Does anyone stop to think – Is the culture itself dysfunctional?
[ii] “The dimension of personal qualities promises in 2012 to be highly interesting. It stands out, in the first place, because of the things that seem to be off the table. One of them is consideration of the candidates’ military records, which has been an issue in every contest dating back at least to 1988, whether it was a matter of the candidates’ heroism or valor (George H. W. Bush, Bob Dole, John Kerry, and John McCain) or whether questions were raised about service itself or special treatment (Bill Clinton and George W. Bush). Neither Mitt Romney nor President Obama served in the military, and we will likely hear nothing about this issue.

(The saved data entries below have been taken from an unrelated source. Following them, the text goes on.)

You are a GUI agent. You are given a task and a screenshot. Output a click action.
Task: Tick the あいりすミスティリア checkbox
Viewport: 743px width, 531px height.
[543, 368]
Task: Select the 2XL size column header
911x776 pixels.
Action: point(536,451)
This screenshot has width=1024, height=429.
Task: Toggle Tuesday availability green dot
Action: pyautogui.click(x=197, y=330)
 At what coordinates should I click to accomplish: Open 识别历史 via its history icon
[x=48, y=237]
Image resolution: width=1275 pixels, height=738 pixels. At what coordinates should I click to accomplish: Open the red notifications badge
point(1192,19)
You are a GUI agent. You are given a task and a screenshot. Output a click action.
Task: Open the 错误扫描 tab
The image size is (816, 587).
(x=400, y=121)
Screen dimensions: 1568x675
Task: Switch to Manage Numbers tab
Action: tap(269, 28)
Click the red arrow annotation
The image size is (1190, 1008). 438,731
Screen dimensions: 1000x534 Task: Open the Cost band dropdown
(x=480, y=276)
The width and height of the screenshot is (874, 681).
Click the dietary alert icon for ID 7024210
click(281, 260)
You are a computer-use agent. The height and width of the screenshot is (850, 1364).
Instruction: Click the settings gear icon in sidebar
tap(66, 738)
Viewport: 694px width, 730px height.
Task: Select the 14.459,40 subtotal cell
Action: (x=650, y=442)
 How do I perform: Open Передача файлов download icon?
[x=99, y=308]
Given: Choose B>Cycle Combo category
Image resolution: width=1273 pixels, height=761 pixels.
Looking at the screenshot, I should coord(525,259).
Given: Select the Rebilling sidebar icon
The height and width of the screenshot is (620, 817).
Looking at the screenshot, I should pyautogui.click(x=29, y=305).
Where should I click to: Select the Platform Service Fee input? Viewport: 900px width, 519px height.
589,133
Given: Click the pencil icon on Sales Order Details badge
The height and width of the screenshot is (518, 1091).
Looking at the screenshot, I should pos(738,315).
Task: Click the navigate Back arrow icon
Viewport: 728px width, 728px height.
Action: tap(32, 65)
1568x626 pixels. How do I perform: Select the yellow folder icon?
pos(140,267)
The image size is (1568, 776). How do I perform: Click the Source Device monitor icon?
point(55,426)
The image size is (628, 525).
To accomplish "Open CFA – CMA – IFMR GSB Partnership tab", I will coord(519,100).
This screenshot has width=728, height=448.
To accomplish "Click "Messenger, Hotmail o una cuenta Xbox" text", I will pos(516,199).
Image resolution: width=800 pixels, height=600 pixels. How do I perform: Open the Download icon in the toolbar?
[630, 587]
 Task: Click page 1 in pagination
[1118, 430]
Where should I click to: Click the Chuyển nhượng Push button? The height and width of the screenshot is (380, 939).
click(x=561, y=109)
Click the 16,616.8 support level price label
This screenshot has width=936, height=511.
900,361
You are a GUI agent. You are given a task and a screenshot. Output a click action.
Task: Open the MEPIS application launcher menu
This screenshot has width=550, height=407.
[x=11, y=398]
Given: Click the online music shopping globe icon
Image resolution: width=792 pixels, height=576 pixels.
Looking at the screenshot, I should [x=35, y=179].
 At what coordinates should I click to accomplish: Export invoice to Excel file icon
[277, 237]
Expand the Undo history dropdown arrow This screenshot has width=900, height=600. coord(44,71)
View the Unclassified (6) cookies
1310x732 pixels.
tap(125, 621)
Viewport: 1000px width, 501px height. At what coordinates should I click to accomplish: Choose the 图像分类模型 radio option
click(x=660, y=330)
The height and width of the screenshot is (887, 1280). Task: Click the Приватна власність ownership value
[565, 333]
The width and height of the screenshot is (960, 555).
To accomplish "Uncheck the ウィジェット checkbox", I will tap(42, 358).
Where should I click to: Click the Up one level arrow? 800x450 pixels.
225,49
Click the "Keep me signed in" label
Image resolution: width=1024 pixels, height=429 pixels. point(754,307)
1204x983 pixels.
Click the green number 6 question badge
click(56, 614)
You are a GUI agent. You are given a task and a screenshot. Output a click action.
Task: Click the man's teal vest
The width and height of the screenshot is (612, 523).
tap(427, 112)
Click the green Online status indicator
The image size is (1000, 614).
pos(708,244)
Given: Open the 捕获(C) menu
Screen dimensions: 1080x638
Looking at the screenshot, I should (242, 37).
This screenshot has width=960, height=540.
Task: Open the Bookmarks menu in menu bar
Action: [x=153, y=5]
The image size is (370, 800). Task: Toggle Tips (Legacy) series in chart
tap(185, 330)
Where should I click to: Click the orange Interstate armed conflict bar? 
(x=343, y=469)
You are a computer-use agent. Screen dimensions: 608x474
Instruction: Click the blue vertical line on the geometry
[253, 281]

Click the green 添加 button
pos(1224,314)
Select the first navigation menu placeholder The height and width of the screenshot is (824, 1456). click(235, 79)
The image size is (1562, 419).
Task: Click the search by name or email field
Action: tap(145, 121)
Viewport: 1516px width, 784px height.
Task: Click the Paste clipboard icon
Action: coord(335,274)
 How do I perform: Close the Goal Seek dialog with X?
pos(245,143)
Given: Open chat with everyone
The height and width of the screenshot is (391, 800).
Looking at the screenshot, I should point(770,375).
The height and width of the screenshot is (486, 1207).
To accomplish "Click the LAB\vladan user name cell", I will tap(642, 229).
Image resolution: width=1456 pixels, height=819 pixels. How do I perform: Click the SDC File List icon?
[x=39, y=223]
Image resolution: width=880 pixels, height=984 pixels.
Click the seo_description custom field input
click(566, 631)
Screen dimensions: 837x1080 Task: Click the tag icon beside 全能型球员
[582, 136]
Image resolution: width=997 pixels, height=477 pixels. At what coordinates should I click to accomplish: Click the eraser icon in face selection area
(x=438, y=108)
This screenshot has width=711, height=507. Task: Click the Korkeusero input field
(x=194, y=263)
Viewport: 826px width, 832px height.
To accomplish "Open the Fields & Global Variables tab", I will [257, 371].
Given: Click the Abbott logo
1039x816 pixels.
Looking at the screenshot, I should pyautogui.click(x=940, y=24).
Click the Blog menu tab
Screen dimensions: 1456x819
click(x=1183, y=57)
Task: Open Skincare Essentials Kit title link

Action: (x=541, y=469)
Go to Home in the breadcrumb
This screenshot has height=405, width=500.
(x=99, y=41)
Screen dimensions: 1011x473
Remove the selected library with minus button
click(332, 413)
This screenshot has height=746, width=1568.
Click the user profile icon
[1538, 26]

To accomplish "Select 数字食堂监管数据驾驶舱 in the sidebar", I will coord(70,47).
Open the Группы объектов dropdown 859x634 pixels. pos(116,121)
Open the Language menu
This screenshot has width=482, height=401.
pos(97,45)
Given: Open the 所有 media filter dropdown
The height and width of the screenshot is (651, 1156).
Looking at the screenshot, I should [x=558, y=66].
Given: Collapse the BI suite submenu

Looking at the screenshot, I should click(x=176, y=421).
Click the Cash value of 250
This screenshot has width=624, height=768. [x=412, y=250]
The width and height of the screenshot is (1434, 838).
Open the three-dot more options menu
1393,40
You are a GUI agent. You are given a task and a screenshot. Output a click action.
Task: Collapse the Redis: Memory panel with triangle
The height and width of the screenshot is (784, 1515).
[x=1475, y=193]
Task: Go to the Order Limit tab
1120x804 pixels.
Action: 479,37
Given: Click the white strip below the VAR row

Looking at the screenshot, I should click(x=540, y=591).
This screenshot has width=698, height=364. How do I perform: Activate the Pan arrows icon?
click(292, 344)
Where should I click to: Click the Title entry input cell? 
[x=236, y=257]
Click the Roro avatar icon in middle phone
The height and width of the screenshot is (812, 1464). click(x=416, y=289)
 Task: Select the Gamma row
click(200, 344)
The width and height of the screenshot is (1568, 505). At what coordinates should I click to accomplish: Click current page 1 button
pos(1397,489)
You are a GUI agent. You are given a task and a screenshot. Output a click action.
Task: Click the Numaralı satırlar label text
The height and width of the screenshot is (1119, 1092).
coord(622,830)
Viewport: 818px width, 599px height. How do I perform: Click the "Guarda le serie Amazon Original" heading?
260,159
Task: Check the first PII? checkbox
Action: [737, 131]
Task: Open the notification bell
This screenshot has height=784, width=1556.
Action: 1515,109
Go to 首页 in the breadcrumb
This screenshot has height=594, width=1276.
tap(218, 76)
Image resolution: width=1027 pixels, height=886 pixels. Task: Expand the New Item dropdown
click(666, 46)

Also off the table are matters relating to candidates’ personal turmoil, substance abuse, or infidelity. Search the nation, nay the universe, and you will not find two more scrupulous and exemplary family men than Mitt Romney and Barack Obama. If there is any issue to be raised on this account, it will likely focus on their treatment of the family dog. As for substances—Obama’s youthful experimentation aside—Mitt Romney does not drink even beer, and President Obama during his famous beer summit looked like he didn’t know how to.” http://www.weeklystandard.com/articles/businessman-vs-professor_640523.html
[iii] The author is not a Mormon, but had the pleasure of growing up in “Mormon Country” with some exemplary representatives of that faith, a number of whom went on to Harvard Law.
[iv] “The Roosevelts, Bushes, and Kennedys never knew what it was like to be one paycheck away from utter privation,
but they were abundantly damaged by pain and bereavement and reminders that life is unfair.
John Kennedy and the elder George Bush were chauffeured to private school in the depths of the Depression,
but they also belonged to a war generation, joined the armed forces as soon as was possible, nearly drowned when their vehicles were sunk or shot down by the enemy,
and saw friends, comrades, and relatives die. Franklin Roosevelt had polio, a famously terrible marriage, and long separations from the woman he loved.
Theodore Roosevelt struggled with asthma, and at age 25 had been so shattered by the sudden and simultaneous deaths of his wife and his mother (the latter at 48 still a stunning young woman) that he fled to the West to hold on to his sanity. Franklin Roosevelt, John Kennedy, and the elder George Bush buried very young children; and Kennedy was part of his family’s struggle to raise his retarded sister as normal, a struggle it finally lost.
George W. Bush was a failure until he was 40, and almost became one of a long line of dynastic children, starting with the sons of John and John Quincy Adams, who were destroyed by depression and alcohol. John Kennedy had gone through such stress in his earlier years—repeated hospital stays, back pain, and adrenal gland failure; war, PT-109, and the deaths of his brother, sister, and brother-in-law—that he was a basket case by the time he reached 30, and took several years to regain his élan.”
From Authentically Yours in the May 7 Weekly Standard, by Noemie Emery, columnist for the Washington Examiner http://www.weeklystandard.com/articles/authentically-yours_642176.html?nopager=1
[v] The hollowing-out of American manufacturing, the outsourcing of those jobs,
the crippling sovereign debt, the risk of destabilizing inflation and the chronic, structurally-embedded underemployment,
the pending European economic collapse with its concomitant ripple effects on a fragile US economy,
the out-of-control entitlement growth, the risk of a nuclearized Middle East are just some of the no-win (damned if you fixit – because of the pain, and double-damned if you don’t fix it) challenges facing POTUS 2013…
If you haven’t been following all of this, you are sleeping better than you should.